Expert Snapshots for March

Expert SnapshotsAt VolunteerMatch we learn so much from other experts in the field of volunteer engagement and management, and we want to help you stay up to date on the latest news and trends. Check back every month for snapshots of what experts in the field are talking about.

This month we are focusing on data and measurement.

Data Informed vs. Data Driven | Beth Kanter

Drawing from content in her book, “Measuring the Networked Nonprofit,” Beth Kanter explains the difference between these two types of relationships organizations can have with data, and why being data informed is better.

Data Privacy and Public Trust | Philanthropy 2173

Lucy Bernholz asks the question: shouldn’t nonprofits be responsible for what they do with their constituent’s personal data? What sort of regulation is needed to make sure the data collected by nonprofits is used solely for social good purposes?

Sharing a Cause and Data Across Multiple Orgs | NTEN

Repurposed from the quarterly journal NTEN:Change, this guest article from Rachel Weidinger of Upwell explains how that organizations has worked to make its data more shareable, thus increasing the potential for collaboration and impact.

Dive Deeper into Facebook Page Insights | Socialbrite

Because a major source of nonprofit data is now the social media world, here is a great post by expert John Haydon about how nonprofits can make the most of the data provided in Facebook Page Insights.

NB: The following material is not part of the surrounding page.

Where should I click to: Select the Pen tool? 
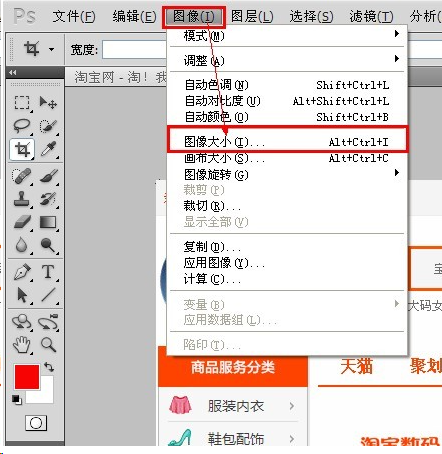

Nonprofit Data and the Arc of History | Markets for Good

Markets for Good is an initiative to discover how the social sector can better use and share information to improve outcomes and change lives. Naturally, the topic of data comes up a lot. In this blog post, Darin McKeever, who is a deputy director at the Bill & Melinda Gates Foundation leading the foundation’s Charitable Sector work reminds us that discussions around nonprofit data are nothing new. He highlights a few of the initiatives currently at work in the field, and ponders whether we should support them, or challenge the sector to come up with something better.